Librela is an injection made from monoclonal antibodies designed to alleviate arthritis-related pain in dogs. While the product’s label initially listed mild side effects such as urinary tract infections and skin infections, disturbing reports from pet owners have surfaced. Many have noted that their dogs exhibited severe health issues shortly after receiving the injection, with some pets losing their ability to walk or stand, or tragically, losing their lives.

The F.D.A.'s investigation is based on over 3,600 reports of adverse events linked to Librela, although it did not definitively establish a causal relationship between the drug and the serious issues reported. It’s worth mentioning that the review serves as a warning system, revealing potential side effects that may not have been evident during initial clinical trials. As a result, the F.D.A. is advocating for updates to Librela’s labeling to inform pet owners about these risks.

Zoetis, the manufacturer of Librela, maintains that the drug is safe and effective, with a staggering 21 million doses distributed worldwide. Dr. Richard Goldstein, the company's chief medical officer, expressed his confidence in Librela, stating, “We at Zoetis — and I personally — stand 100 percent behind Librela as safe and effective.”

Veterinary experts, while recognizing the drug's benefits in improving mobility and the quality of life for many dogs, urge caution. Dr. Rory Todhunter, who leads the Richard P. Riney Canine Health Center at Cornell University, emphasized the importance of awareness for pet owners, highlighting that informed consent is crucial when it comes to medication risks.
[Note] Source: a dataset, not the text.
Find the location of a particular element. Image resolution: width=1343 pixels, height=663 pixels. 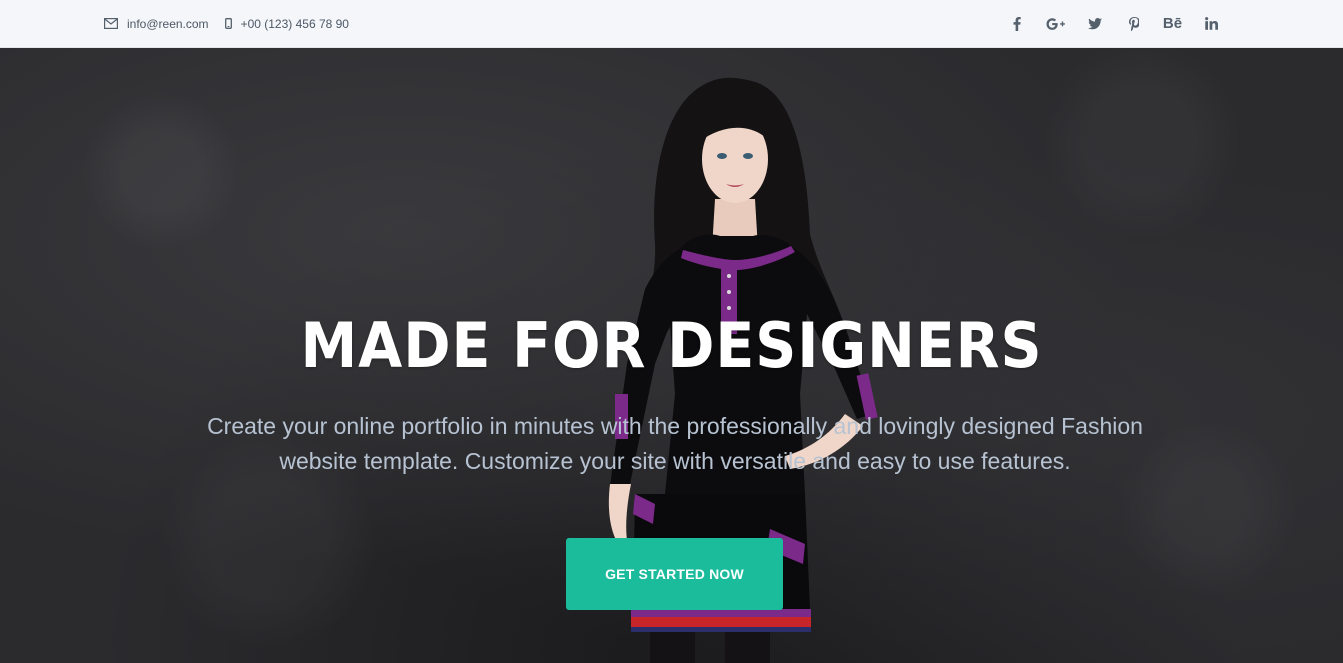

The F.D.A.’s recent review has been hailed as a significant moment for pet owners who have faced devastating consequences after administering Librela to their dogs. Lita Dwight, co-executive director of Paws Over Profits—an advocacy group focused on raising awareness of the drug's potential dangers—discussed her heartbreaking experience after her miniature dachshund, Lacey, became gravely ill post-treatment. “As a pet parent, I want informed consent,” Ms. Dwight stated passionately.
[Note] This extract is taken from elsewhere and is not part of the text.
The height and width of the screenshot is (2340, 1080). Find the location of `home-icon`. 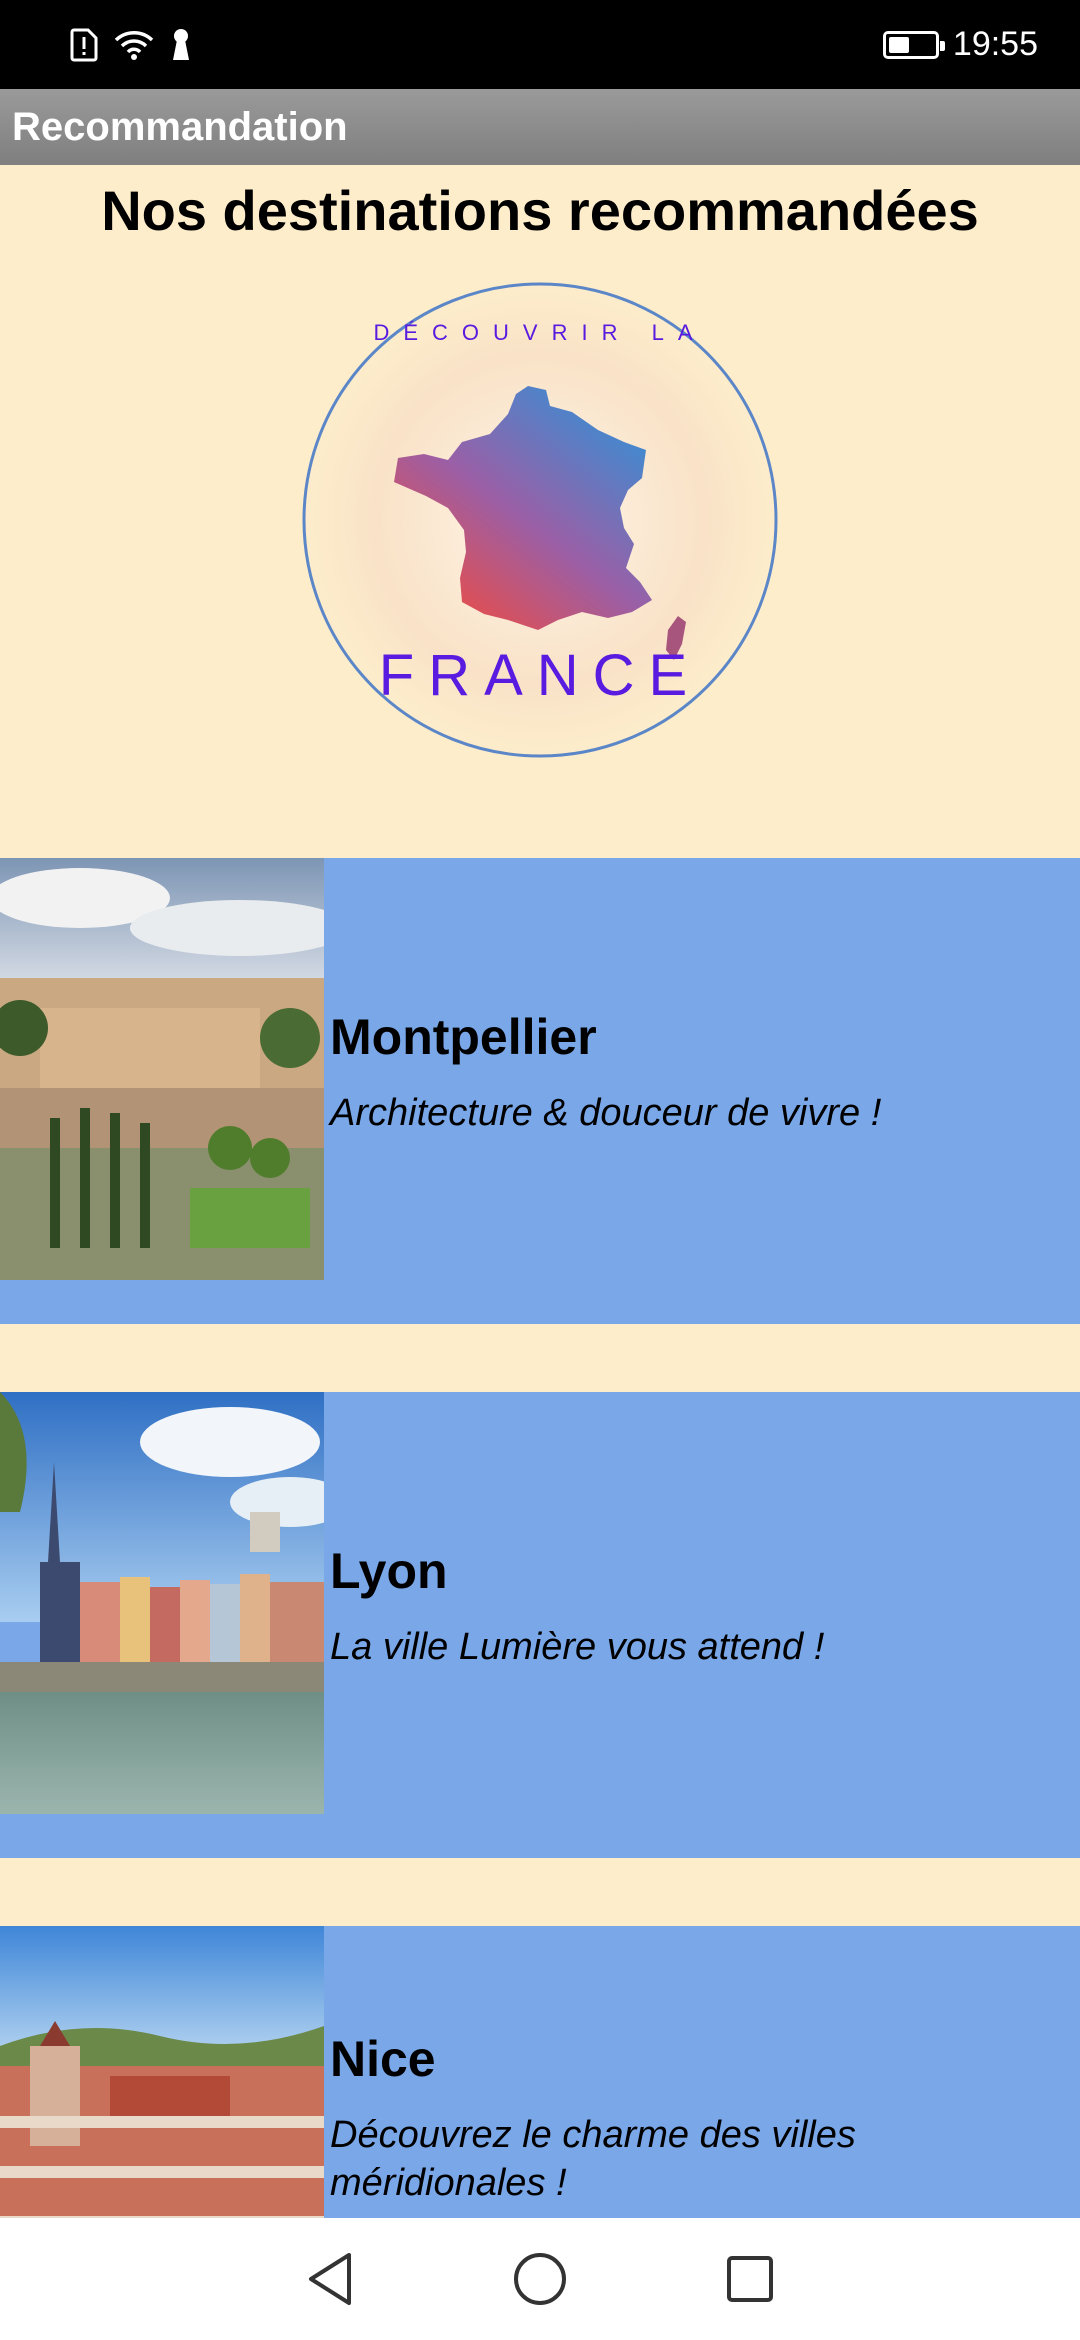

home-icon is located at coordinates (540, 2279).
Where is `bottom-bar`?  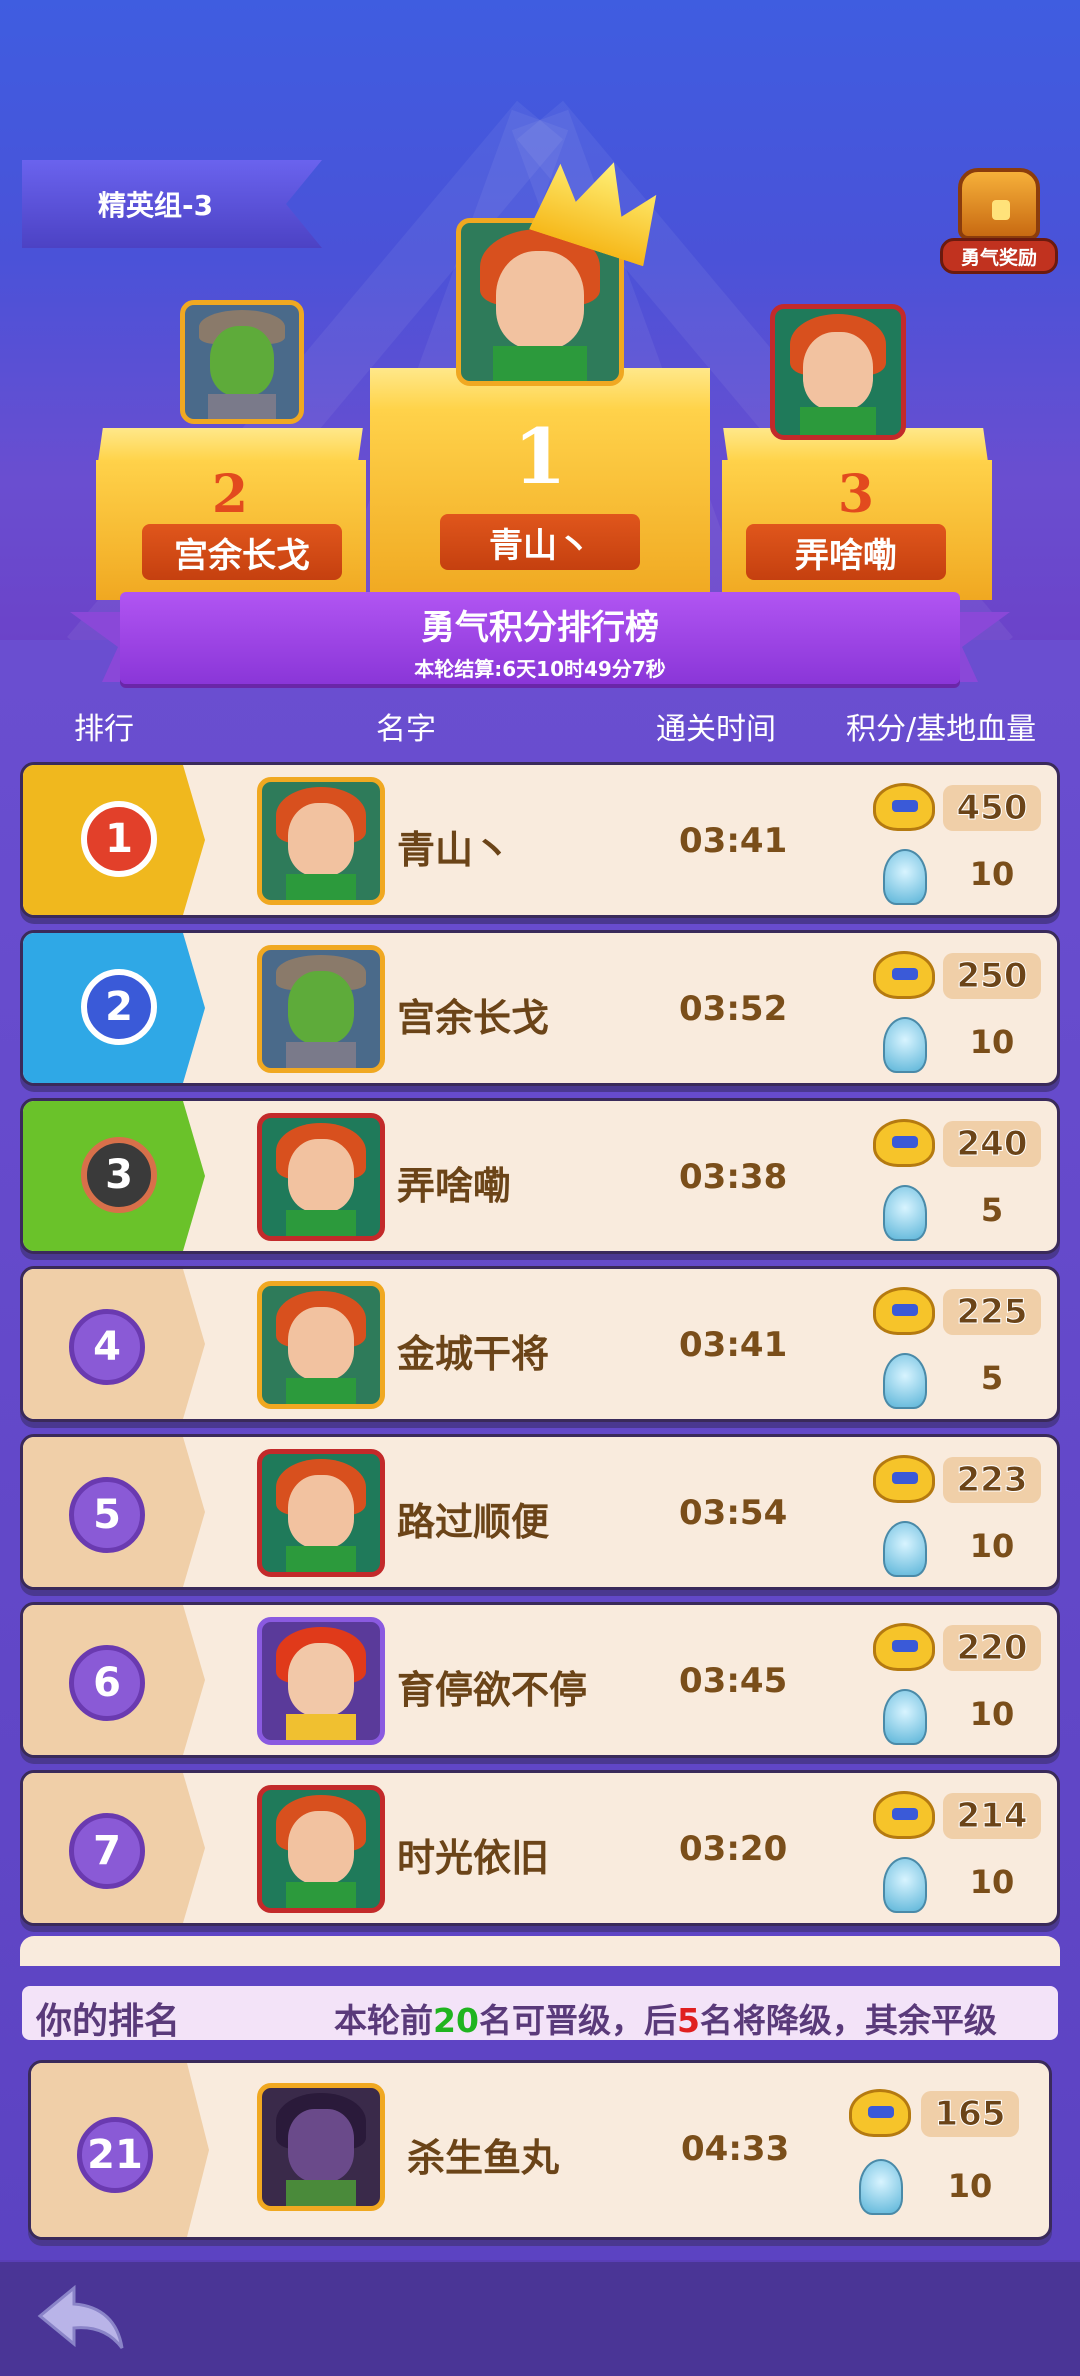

Initially authorized in Europe in 2020, Librela's approval in the U.S. in May 2023 was met with mixed reactions as reports of severe side effects rapidly circulated on social media, with pet owners sharing both uplifting success stories and heart-wrenching accounts of loss.
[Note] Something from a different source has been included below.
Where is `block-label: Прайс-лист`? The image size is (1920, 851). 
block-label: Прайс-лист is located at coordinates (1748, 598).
Given that Librela is primarily prescribed to older dogs, many of which may already have health complications, pinpointing the exact cause of the reported adverse reactions poses a notable challenge. Dr. Todhunter acknowledged the complexities, stating, “Many older dogs have both arthritis and neurological diseases, making it challenging to differentiate the causes of symptoms.

Despite the confusion, the F.D.A. has identified several side effects reported more frequently in dogs treated with Librela compared to other arthritis medications, including muscle coordination loss, weakness, lameness, paralysis, and difficulty standing.

For concerned pet owners and veterinarians alike, the F.D.A. has urged the need for more comprehensive research to clarify the potential risks associated with Librela, especially for dogs with pre-existing neurological conditions. As discussions regarding their pets' health continue, the spotlight is on the ongoing safety and efficacy of this popular arthritis treatment.